Il résulta de son enquête que le gouvernement de Valence répudie toute responsabilité dans la disparition  de Nin. Nin, après son arrestation, est tombé entre les mains d’éléments ; qui, s’ils appartenaient à la coalition gouvernementale, agissaient en marge du gouvernement régulier. Le ministre de la Justice, Irujo (mais citons le rapport) « se plaint à la légation que la police se soit rendue quasi indépendante et que des éléments étrangers puissent en avoir la contrôle réel€” se plaint de l’influence du Parti communiste sur la police.» Le ministre de l’Intérieur, Zugazagoitia, lui aussi « se plaint très vivement de la police, composée, dit-il, d’éléments recrutés en hâte depuis le 19 juillet, éléments chargés de passions politiques. » Pour le sous-secrétaire d’Etat à la présidence du Conseil, Prat Garcia, « le gouvernement ne peut être tenu pour responsable des excès de pouvoir d’une police improvisée ». Quant à Indalecio Prieto, ministre de la Défense Nationale, il pense que les responsables de la disparition de Nin « se trouvent dans l’entourage du chef de la police, entourage qui avait été noyau par des éléments communistes, selon: leurs procédés ordinaires… »
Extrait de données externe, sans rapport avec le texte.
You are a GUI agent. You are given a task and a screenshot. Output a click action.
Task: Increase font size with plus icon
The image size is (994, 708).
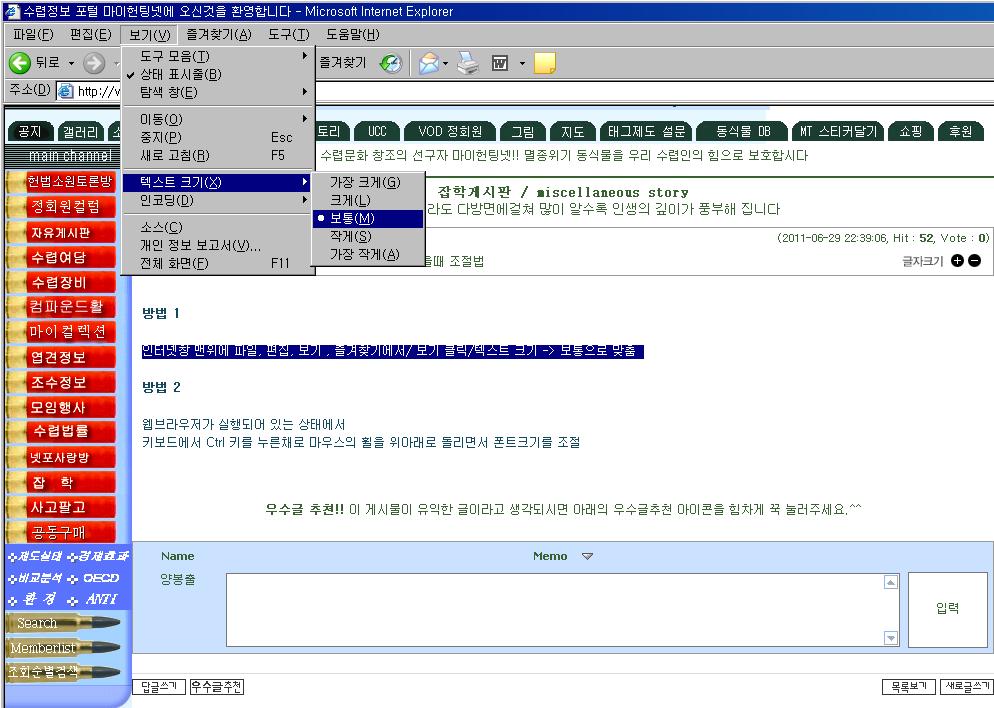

Le témoignage de Gorkin corrobore celui des ministres républicains. Les circonstances de son arrestation et de sa détention permettent d’imaginer ce qu’il est advenu de Nin. Arrêté à Barcelone le 16 juin (le même jour que Nin), Gorkin est, d’abord, transféré à Valence le 18, escorté de quatre policiers étrangers de la Guépéou ». Le 23, il est remis en liberté avec quelques camarades sur un, ordre régulier écrit. Mais, « dès qu’il a passé les portes de la prison des policiers s’emparent d’eux et les emmènent à Madrid » ils sont « jetés dans un sous-sol de la brigade spéciale » c’est-à-dire dans une prison « privée ». Ce n’est qu’un mois après qu’ils sont transférés dans une prison d’Etat régulière. Nin n’a pas eu cette chance. Transporté de Barcelone à Valence, puis de Valence à Madrid, de « locaux spéciaux » en « locaux spéciaux », il est finalement séquestré par des policiers dans une maison particulière, à Alcala de Henares. Depuis, on perd sa trace. Le sous-secrétaire d’Etat Prat Garcia hasarde cette hypothèse : « S’il vit, il peut se trouver dans une ambassade… » Le ministre de l’Intérieur croit nécessaire « de mener l’enquête avec une extrême lenteur, car, dit-il, si l’on précipitait les choses, on risquerait de ne retrouver qu’un cadavre ». Est-il nécessaire de commenter ?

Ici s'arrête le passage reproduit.